Starting at the line with "Khoa (305, 14)" and going on through the line with "The Life of", reproduce each line in the records below exactly and nothing more.

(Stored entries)
______________________________

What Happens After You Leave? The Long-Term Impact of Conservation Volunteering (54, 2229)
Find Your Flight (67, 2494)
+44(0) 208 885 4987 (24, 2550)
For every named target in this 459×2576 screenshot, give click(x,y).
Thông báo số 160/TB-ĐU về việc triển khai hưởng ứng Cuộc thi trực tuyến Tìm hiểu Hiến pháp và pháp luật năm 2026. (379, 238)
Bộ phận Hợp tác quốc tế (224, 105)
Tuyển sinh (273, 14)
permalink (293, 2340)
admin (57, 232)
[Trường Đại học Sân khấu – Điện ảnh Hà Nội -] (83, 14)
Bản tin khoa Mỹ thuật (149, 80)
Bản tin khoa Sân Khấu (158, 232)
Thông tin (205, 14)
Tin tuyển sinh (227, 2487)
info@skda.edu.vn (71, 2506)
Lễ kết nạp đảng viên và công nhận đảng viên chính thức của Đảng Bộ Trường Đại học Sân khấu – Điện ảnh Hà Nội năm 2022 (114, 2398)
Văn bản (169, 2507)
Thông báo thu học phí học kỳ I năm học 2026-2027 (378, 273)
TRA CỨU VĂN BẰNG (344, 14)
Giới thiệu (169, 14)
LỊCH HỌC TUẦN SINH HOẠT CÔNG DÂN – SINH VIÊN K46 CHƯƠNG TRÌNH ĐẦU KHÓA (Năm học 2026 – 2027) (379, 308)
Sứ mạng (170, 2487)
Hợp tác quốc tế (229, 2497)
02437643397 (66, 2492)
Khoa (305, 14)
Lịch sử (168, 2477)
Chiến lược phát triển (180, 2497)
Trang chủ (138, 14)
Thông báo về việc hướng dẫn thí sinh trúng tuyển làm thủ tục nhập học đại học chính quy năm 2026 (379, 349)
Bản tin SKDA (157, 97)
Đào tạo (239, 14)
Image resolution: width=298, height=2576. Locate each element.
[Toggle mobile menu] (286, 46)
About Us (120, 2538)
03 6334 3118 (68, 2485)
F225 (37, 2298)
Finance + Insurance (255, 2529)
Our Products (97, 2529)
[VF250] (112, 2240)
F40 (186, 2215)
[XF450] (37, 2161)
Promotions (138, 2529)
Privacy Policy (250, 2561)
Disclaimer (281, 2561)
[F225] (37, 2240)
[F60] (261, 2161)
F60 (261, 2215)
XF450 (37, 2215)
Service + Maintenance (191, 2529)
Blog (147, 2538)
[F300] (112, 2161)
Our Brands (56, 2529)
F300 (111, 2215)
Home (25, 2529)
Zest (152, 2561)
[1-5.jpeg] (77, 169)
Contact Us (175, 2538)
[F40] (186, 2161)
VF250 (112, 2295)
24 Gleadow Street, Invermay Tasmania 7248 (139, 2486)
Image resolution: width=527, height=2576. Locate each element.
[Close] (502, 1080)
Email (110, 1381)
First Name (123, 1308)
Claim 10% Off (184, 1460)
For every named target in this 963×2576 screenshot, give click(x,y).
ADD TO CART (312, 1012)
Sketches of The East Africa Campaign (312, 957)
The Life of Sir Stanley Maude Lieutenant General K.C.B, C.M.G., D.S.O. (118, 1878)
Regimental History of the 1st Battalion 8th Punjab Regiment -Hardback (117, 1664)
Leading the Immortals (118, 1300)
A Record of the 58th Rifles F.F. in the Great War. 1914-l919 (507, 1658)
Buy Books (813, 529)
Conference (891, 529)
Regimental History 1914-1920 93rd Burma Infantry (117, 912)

______________________________

▸ **Response to the task**:
Khoa (305, 14)
Lịch sử (168, 2477)
Chiến lược phát triển (180, 2497)
Trang chủ (138, 14)
Thông báo về việc hướng dẫn thí sinh trúng tuyển làm thủ tục nhập học đại học chính quy năm 2026 (379, 349)
Bản tin SKDA (157, 97)
Đào tạo (239, 14)
Image resolution: width=298, height=2576. Locate each element.
[Toggle mobile menu] (286, 46)
About Us (120, 2538)
03 6334 3118 (68, 2485)
F225 (37, 2298)
Finance + Insurance (255, 2529)
Our Products (97, 2529)
[VF250] (112, 2240)
F40 (186, 2215)
[XF450] (37, 2161)
Promotions (138, 2529)
Privacy Policy (250, 2561)
Disclaimer (281, 2561)
[F225] (37, 2240)
[F60] (261, 2161)
F60 (261, 2215)
XF450 (37, 2215)
Service + Maintenance (191, 2529)
Blog (147, 2538)
[F300] (112, 2161)
Our Brands (56, 2529)
F300 (111, 2215)
Home (25, 2529)
Zest (152, 2561)
[1-5.jpeg] (77, 169)
Contact Us (175, 2538)
[F40] (186, 2161)
VF250 (112, 2295)
24 Gleadow Street, Invermay Tasmania 7248 (139, 2486)
Image resolution: width=527, height=2576. Locate each element.
[Close] (502, 1080)
Email (110, 1381)
First Name (123, 1308)
Claim 10% Off (184, 1460)
For every named target in this 963×2576 screenshot, give click(x,y).
ADD TO CART (312, 1012)
Sketches of The East Africa Campaign (312, 957)
The Life of Sir Stanley Maude Lieutenant General K.C.B, C.M.G., D.S.O. (118, 1878)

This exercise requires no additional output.